Mauro Pagani bresciano di nascita, fonti ben informate mi suggeriscono che lei cominci a suonare negli anni sessanta ai tempi in cui a Brescia si frequentava il Racing Car di corso Magenta, era soprannominato “l’orbo” e il suo primo gruppo furono i JB Club con Giorgio Cordini.
Ma come fai a sapere queste cose!? Sì comunque è tutto vero. Mi chiamavano l’orbo perché ero l’unico che portasse gli occhiali; a dir la verità non ci vedeva un accidenti nessuno, ma faceva poco figo portare gli occhiali, a me invece non interessava. Poco dopo entrai ne “I Quelli” dopo l’uscita di Boldi e Teocoli pensa te, da quel gruppo nacque poi la PFM.

Si sta per esibire dal vivo, appena un mese fa ha orchestrato “la notte della taranta” che è uno degli eventi dal vivo con maggiore partecipazione, com’ è andata?
Bene, molto bene. Abbiamo fatto la serata finale con oltre centomila persone, meno male perché mi è costata tre mesi di lavoro per arrangiare alcune decine di brani, è stata una belle soddisfazione.

Il prossimo anno ci lavorerà ancora?
Ora è presto per dirlo, ma comunque ho stabilito dei buoni contatti e sono rimasto soddisfatto, può essere, ma vedremo. Comunque mi ha inorgoglito perché anche grazie ad iniziative come “la notte della taranta” trovi sempre più persone orgogliose della propria terra tanto che se gli chiedi di dove sono non rispondono “pugliesi”, ma “salentini”.

Secondo lei ha ricevuto i dovuti riconoscimenti per essere stato fra i primi a proporre world music? Non è che ci sia una sorta di malattia esterofila per cui si danno i dovuti riconoscimenti ad esempio a Peter Gabriel e si lasciano poi passare in secondo piano figure altrettanto importanti?

Materiale fornito:
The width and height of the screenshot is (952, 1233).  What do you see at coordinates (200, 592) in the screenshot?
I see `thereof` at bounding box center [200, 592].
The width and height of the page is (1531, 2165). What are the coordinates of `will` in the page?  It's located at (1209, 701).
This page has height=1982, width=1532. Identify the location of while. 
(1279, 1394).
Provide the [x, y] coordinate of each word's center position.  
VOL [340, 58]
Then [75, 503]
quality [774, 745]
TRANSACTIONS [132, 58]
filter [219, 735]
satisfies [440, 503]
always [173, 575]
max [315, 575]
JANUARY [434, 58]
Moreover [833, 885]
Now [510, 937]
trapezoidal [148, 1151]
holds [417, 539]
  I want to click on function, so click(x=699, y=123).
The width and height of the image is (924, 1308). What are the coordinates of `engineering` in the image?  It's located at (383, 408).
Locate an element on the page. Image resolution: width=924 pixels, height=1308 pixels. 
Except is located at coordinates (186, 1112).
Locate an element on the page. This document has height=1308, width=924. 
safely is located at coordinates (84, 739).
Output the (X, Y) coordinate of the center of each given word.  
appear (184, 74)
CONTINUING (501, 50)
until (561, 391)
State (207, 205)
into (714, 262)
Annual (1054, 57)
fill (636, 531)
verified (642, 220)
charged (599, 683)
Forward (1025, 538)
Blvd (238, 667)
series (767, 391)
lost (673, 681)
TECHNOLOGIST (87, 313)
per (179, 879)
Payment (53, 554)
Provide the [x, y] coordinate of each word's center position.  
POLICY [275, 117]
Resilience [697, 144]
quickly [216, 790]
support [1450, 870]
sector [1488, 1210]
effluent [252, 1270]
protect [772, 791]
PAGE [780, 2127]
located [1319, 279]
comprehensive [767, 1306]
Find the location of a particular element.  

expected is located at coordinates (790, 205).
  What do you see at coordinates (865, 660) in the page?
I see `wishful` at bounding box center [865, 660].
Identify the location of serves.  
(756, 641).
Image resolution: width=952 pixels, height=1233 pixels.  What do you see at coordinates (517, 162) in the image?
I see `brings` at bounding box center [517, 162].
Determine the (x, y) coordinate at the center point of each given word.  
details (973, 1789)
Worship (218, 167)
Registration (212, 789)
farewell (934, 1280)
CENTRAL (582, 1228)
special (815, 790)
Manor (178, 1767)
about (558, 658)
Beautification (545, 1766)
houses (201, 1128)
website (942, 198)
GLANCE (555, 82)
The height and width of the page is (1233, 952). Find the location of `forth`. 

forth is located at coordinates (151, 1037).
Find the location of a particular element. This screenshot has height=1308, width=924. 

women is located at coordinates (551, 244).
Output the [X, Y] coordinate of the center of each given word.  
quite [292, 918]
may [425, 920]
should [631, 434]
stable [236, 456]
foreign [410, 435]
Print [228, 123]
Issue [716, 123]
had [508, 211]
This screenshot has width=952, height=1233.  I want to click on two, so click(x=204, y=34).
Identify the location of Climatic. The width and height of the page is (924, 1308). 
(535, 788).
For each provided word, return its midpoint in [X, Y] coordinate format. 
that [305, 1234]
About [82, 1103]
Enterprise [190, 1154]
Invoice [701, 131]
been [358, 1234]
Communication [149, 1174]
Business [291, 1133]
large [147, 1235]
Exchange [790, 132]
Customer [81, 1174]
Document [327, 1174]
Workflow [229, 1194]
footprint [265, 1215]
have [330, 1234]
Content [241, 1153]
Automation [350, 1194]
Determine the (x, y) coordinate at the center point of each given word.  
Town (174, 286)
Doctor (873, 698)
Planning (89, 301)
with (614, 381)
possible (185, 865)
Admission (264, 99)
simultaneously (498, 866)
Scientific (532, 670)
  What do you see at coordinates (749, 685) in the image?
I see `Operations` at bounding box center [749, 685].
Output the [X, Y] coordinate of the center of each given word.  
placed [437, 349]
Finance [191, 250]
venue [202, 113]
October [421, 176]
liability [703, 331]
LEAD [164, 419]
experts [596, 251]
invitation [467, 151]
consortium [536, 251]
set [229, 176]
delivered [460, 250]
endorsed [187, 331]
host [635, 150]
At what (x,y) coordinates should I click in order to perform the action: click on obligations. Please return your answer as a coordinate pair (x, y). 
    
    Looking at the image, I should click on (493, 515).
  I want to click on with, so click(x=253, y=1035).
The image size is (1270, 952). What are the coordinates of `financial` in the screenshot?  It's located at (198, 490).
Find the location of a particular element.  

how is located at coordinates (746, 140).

Consegna:
Nell'intervista a Mauro Pagani, perché da ragazzo lo chiamavano "l'orbo"?

Spazio risposta:
Perché era l'unico che portasse gli occhiali.